Various topics such as archeology and history are mostly discussed in order to raise interest on issues around heritage.
Speaking during the episode held for Botswana women writers in celebration of their creative writing as well as discuss the book, Botswana Women Write, the facilitator of the series Fred Morton of Botswana Society said heritage issues had been neglected, therefore the society needed to bring it back.
He further said with the advent of social media misinformation, they believed the Ko Isong series episodes were a perfect platform to bring conversations that would prompt discussions with experts in some topics.
Morton also said the series was there to spark interest among young people on issues of heritage.
The series holds various topics every month at the University of Botswana, with relevant people facilitating the topics while engaging the public.
Ko Isong has monthly topics for discussion about Botswana culture.
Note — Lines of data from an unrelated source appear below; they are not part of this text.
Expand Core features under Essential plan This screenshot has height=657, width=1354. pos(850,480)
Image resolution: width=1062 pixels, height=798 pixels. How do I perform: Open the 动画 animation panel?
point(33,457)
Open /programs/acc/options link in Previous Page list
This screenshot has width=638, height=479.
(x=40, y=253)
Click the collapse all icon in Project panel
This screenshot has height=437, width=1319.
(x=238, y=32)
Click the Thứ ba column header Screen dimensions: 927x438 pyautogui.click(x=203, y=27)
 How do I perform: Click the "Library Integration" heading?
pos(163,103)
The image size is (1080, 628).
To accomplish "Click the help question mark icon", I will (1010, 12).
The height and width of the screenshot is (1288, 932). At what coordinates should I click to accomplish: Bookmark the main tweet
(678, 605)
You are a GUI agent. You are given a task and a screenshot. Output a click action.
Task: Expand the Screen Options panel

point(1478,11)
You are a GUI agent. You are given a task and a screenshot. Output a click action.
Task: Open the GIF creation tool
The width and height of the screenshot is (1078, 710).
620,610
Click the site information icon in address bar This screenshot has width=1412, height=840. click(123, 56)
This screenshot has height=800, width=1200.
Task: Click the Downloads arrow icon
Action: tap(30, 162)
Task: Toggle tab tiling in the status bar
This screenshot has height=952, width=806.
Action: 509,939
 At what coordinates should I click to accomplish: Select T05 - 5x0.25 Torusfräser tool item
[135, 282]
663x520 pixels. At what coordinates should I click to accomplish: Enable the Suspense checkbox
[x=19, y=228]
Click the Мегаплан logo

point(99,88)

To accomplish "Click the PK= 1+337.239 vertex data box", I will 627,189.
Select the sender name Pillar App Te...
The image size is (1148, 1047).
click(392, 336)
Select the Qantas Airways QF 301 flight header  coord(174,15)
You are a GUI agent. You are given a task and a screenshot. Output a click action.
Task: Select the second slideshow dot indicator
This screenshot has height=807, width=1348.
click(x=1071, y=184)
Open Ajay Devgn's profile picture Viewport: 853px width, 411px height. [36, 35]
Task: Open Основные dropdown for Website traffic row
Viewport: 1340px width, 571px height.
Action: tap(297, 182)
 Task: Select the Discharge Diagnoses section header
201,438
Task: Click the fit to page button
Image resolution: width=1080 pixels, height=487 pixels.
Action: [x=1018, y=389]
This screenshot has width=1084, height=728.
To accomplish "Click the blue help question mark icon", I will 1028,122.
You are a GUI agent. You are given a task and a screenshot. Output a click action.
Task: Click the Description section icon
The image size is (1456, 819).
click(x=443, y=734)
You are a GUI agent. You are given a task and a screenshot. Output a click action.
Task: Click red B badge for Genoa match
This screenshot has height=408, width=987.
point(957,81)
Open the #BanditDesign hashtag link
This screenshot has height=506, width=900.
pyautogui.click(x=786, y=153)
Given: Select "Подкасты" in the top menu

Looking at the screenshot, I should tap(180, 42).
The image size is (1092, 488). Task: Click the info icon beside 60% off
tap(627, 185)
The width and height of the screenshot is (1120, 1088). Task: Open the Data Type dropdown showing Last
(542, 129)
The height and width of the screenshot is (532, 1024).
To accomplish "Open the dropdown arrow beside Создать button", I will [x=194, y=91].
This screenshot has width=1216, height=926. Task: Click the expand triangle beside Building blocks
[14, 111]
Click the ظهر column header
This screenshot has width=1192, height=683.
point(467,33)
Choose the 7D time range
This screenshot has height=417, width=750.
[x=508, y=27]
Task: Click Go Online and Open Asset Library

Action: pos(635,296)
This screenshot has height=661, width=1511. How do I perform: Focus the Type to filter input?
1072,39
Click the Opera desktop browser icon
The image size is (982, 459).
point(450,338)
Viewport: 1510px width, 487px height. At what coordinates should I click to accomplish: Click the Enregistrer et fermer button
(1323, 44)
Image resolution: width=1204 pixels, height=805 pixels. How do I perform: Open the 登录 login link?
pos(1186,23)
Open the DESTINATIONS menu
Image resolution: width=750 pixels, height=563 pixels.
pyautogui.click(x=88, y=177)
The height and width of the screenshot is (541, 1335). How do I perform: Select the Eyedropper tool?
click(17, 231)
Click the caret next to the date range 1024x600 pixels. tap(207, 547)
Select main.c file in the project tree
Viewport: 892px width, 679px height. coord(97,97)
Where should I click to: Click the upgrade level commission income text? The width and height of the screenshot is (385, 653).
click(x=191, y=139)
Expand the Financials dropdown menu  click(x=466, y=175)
Botswana Women Write, available at Exclusive Books, is composed of short stories and poems collectively written by various women writers about their life experiences.
Sharing some of their work, a few of the contributors to the book noted that they wrote about life as experienced either by them personally or just general social life experiences.
Keletso Thobega, a journalist contributed two poems meant to address challenges faced by women journalists, especially the working conditions in Botswana.
Thobega said she would soon be releasing her own book made up of essays and poems focusing on women experiences. She is of the notion that women stories were narrated negatively, and through her work, attempted to narrate them positively and inspirationally.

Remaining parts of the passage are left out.